* [EXERCISE GOAL] Beneath this task are the entries; from the line with "Task: Click the Upwork Tracker clock icon" through the last one, transcribe every line exactly and nothing else, skipping pictures.

= = = = = = =

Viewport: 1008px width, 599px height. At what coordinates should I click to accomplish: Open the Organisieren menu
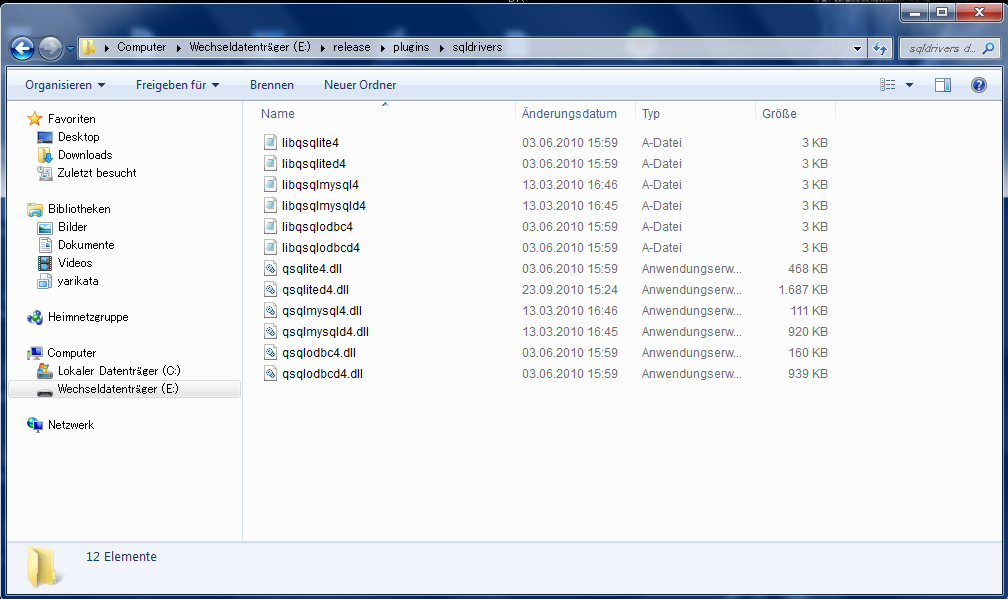pyautogui.click(x=63, y=84)
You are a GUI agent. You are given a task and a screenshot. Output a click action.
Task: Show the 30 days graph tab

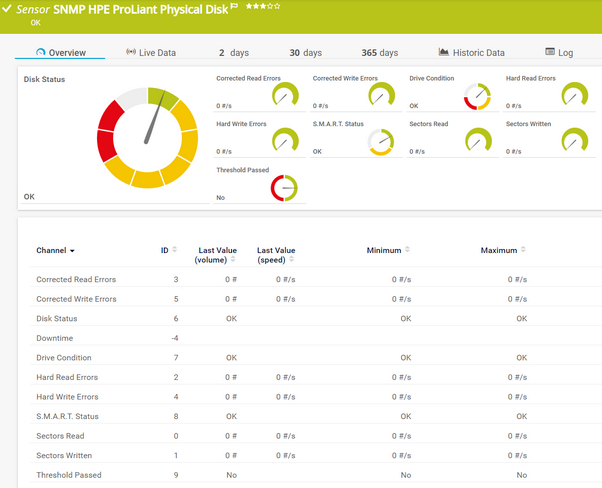point(305,52)
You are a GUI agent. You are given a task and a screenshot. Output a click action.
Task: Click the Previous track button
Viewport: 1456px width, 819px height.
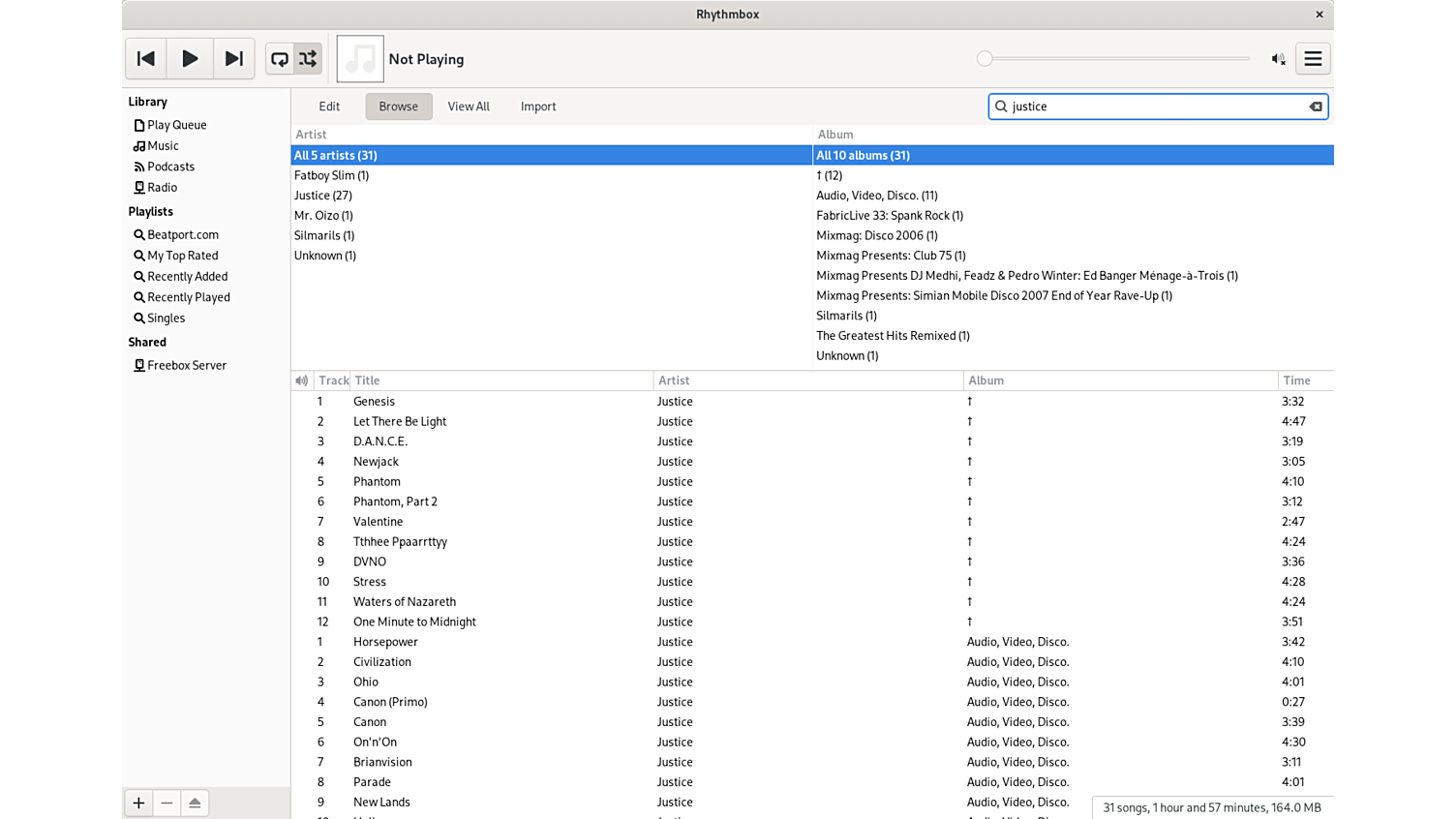pyautogui.click(x=146, y=59)
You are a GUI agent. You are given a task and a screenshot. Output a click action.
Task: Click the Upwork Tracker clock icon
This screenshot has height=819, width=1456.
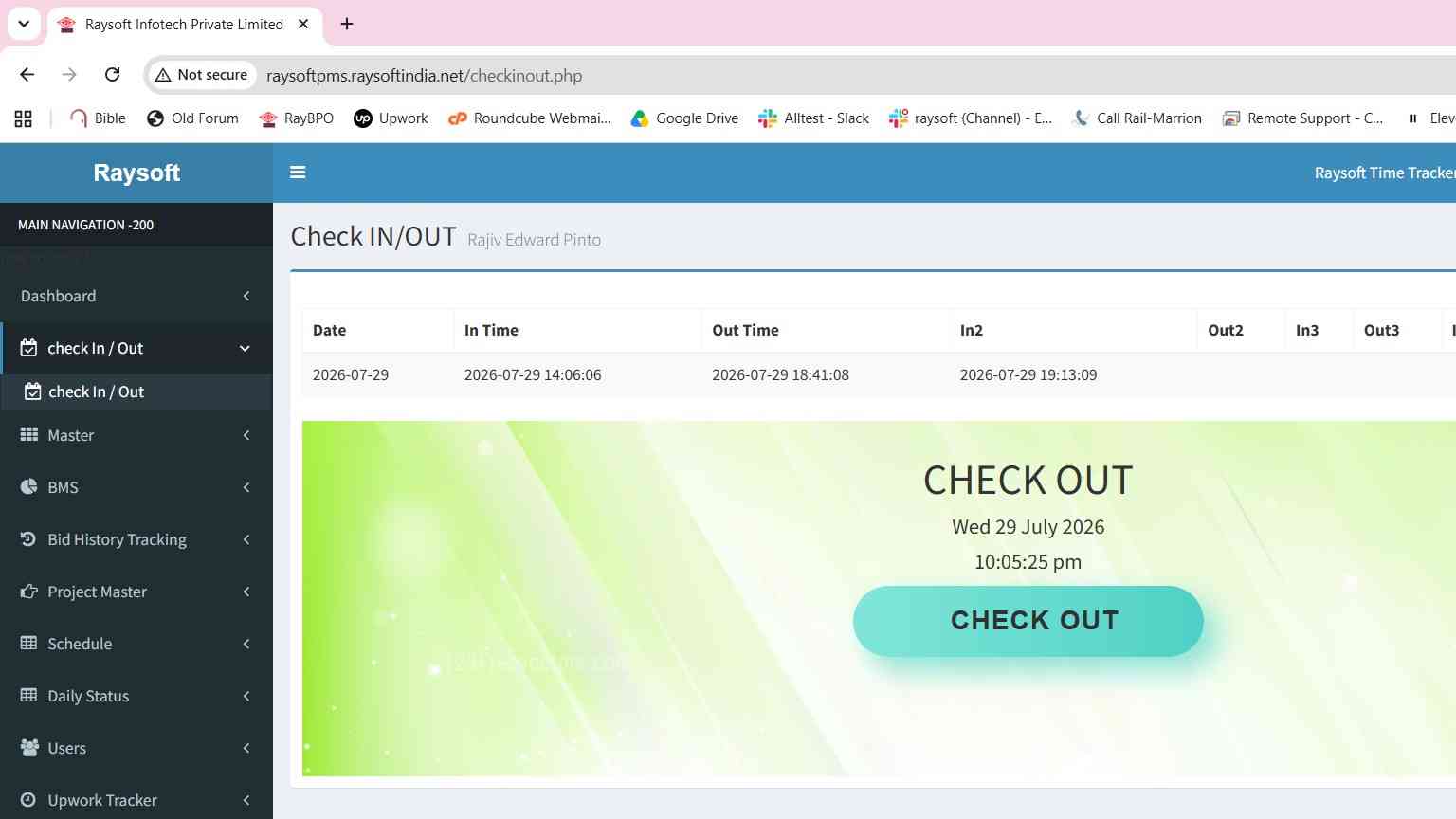point(28,800)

= = = = = = =

* [SOLUTION TO THIS PROBLEM]
Task: Click the Upwork Tracker clock icon
This screenshot has height=819, width=1456.
point(28,800)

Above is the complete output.